I changed job again recently, to be more precise, I made the change at beginning of the month. So today marks the conclusion of first 3 weeks.
I felt fairly good so far, both in terms of environment and the work. It’s a bit different from what I did in last few years, as I engaged more in product support (still software world). I consider this to be more defense type of work, esp. the part of trying to keep application up and running, vs. the development work I did in the past (more like offense). Both are important. Some new tasks include handling customer requests (technical, second or third level if we look it from level of support). We can say this is a bit like defense too, because sometime people literally threw problems or questions at you (or me).
I did give it some thought before making the change. I’ve been doing software development for the most part in last 15 years (first 8 years at Siemens PLM Software formerly UGS or Unigraphics). I’ve done some customer support here or there, mostly when I was with Autodesk. Most recently I was doing development at Mercy. I still like development. But at the same time, at this stage of my career, I like to think about what I am good at and what I like to do more. I think troubleshooting, and problem solving are definitely in my comfort zone. I also need to step out my comfort zone a bit (aka customer support). And I like to learn more on production, operation, devops (the new buzz words, essentially the automation of deployment and production), and last but not least security. So here comes my rationale. I think in some of the places like google, the job is really refined and one thing I am interested is “site reliability engineering“. Another good thing about current place is it’s a decent size company and has some interesting problems: both technical and non-technical. So here comes challenges.

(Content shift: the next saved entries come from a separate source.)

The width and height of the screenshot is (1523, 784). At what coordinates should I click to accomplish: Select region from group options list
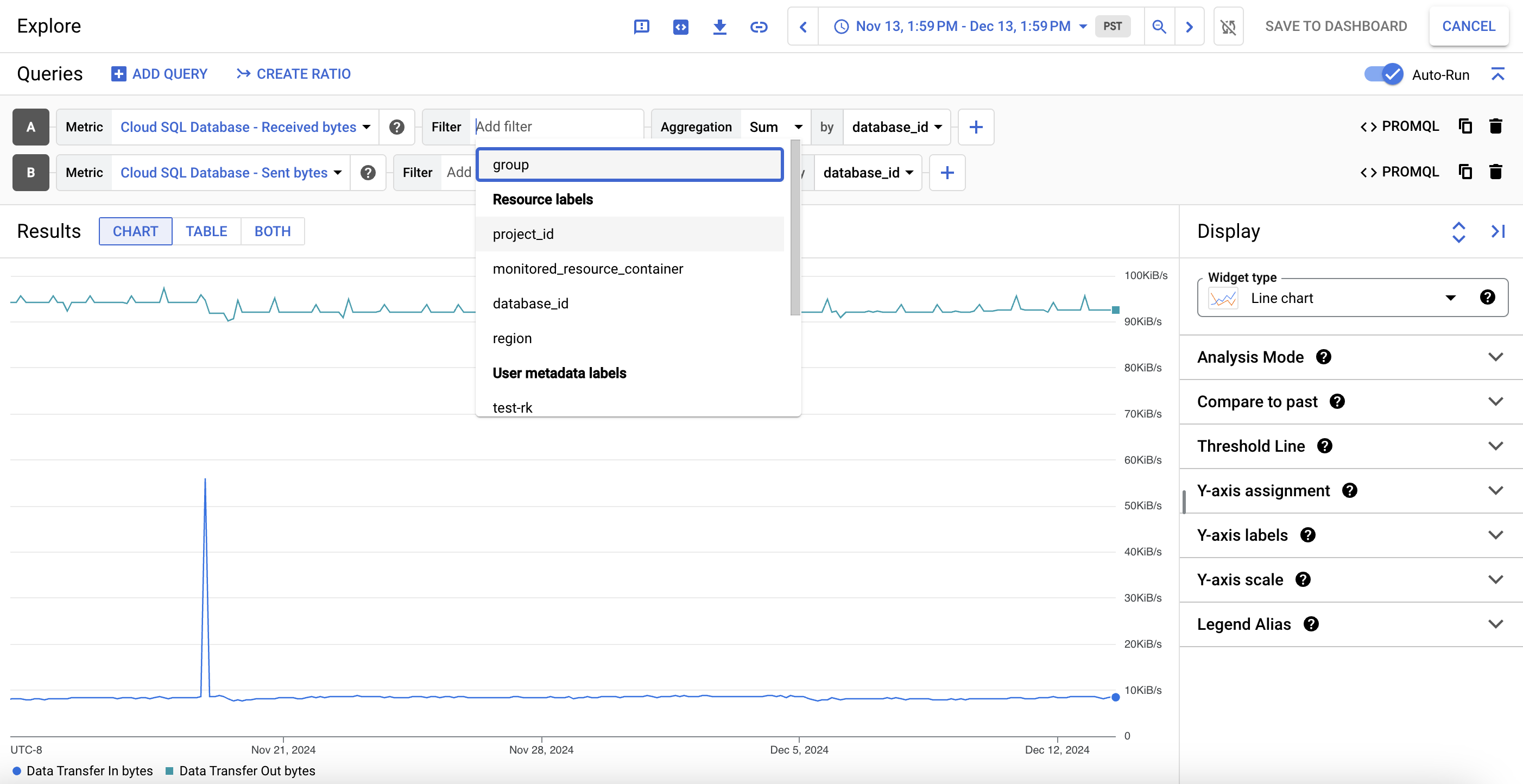(511, 338)
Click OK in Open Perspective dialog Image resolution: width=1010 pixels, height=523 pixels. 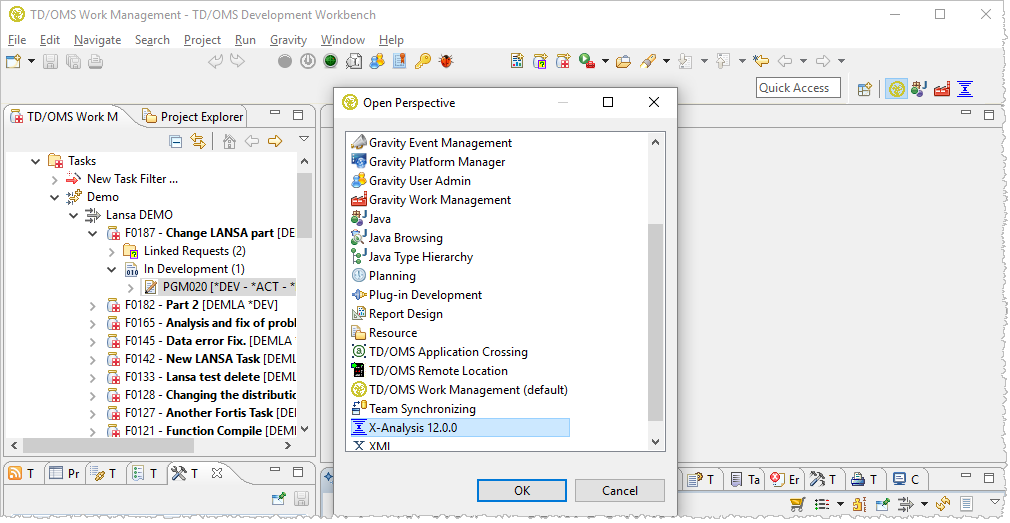pos(522,490)
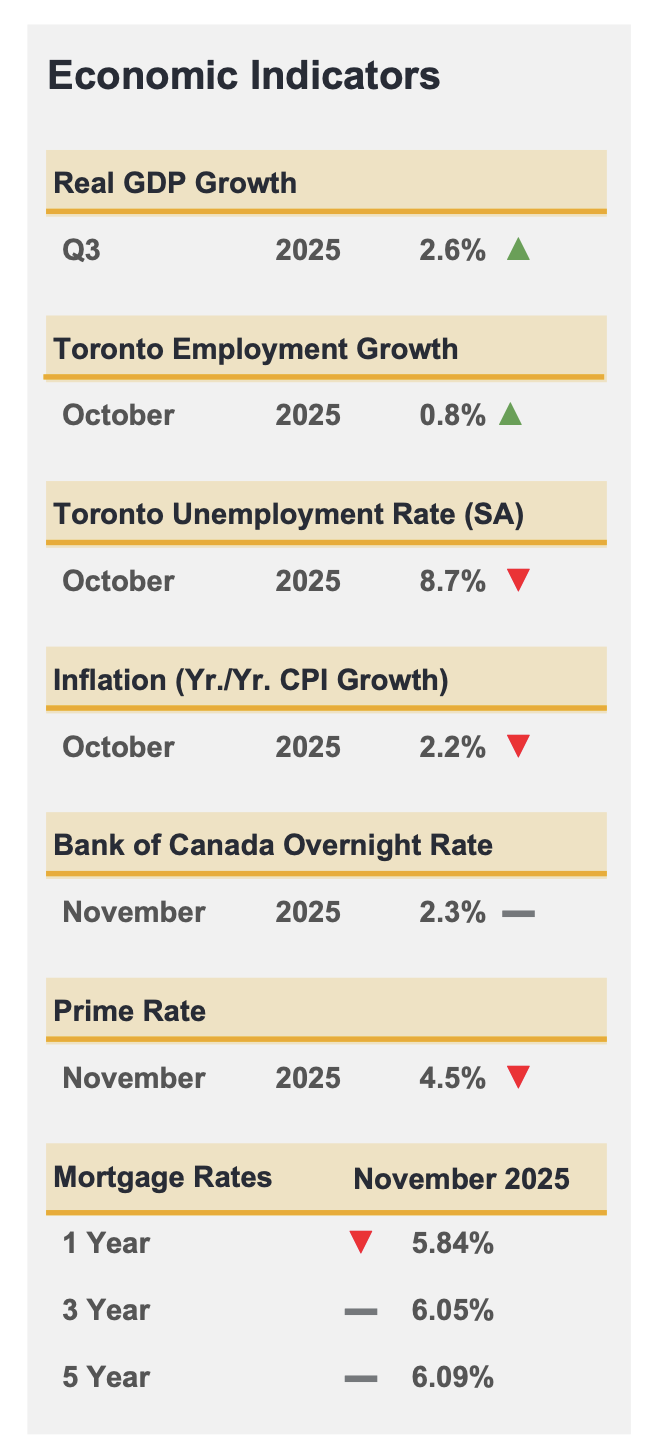Select the Toronto Employment Growth header
The width and height of the screenshot is (650, 1454).
pos(255,349)
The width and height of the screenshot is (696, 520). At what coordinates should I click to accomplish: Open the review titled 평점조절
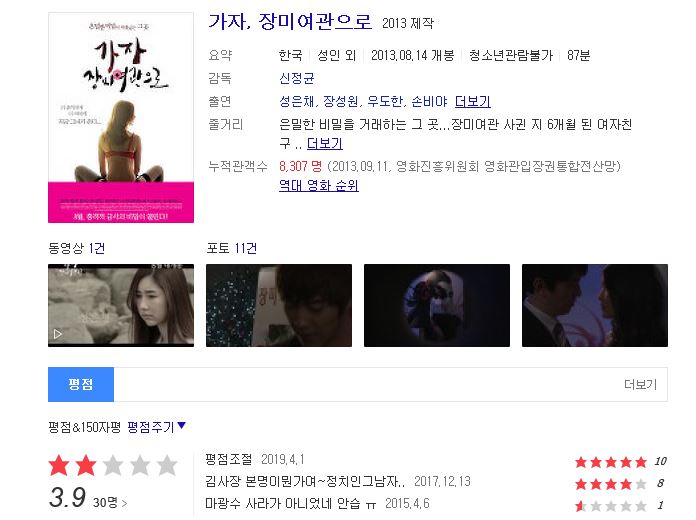point(229,459)
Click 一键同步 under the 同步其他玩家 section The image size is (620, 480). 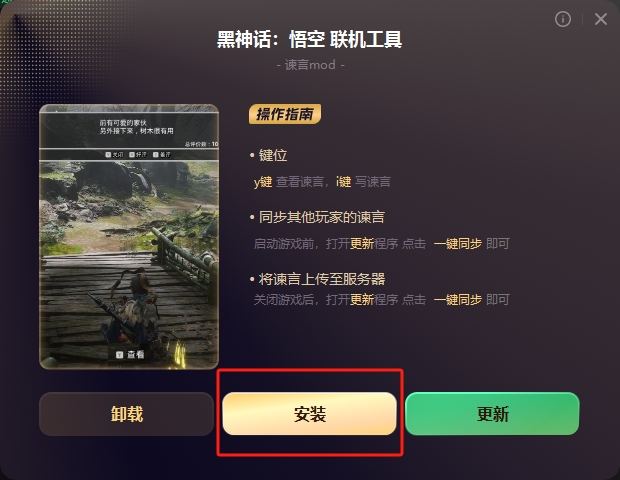tap(458, 244)
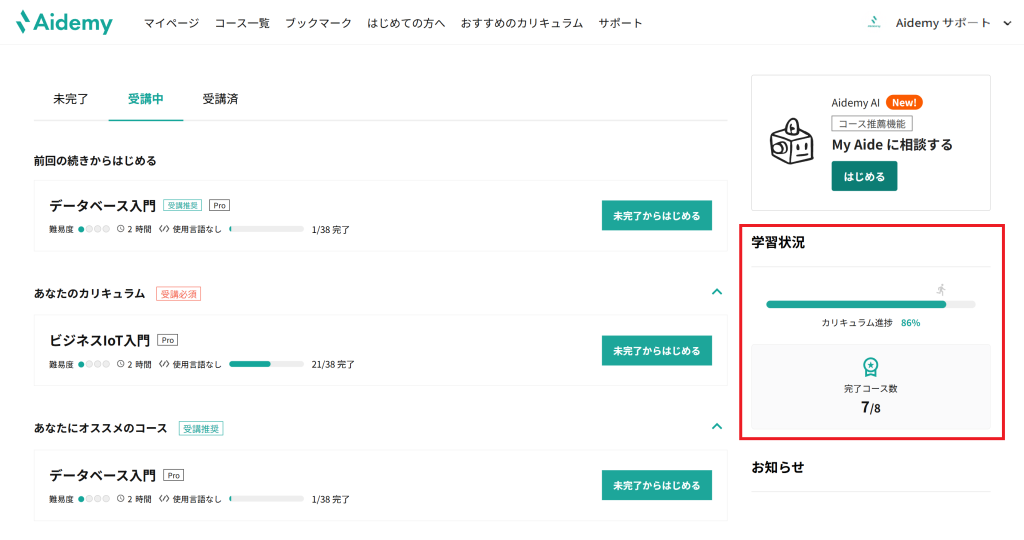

Let’s see how I do as time goes
PS: I heard about the news about my old company’s incoming layoff. We went through a similar exercise last year when I was there. At that time I was relatively new at the old place. And I was a bit scared. I think this expansion/shrinking is a way of IT life nowadays. Ironically, I got call from a recruiter and she told me the news I already heard. I recall last year some recruiter even sent email to my working account. Just a fact of post linkedIn world. Also another of my old company had a layoff recently too. See my post at uudaddy.
PS2: I think in software development there are also both defense and offense. Maintenance, fix bugs, and refactoring can be considered as defense. New features, bells and whistles can be considered as offense. Both are important as if we don’t refactor, or maintain, soon or later the code or the software will become unmaintainable
PS3: in the soccer (or football outside of US), we have seen players moved from middle field to defender position as they age. Similar can be said for software work, from development to support, from new development to maintenance.
PS4: did Sony release Play Station 4, really? Just kidding. Another thing I want to say is this transition does not mean “I am no longer a coder”, a more precise description is I will do more diverse things, from coding to anything else related to product support (applications, and customer), whatever it takes. In a fancy term, I will get a more holistic view of application in production.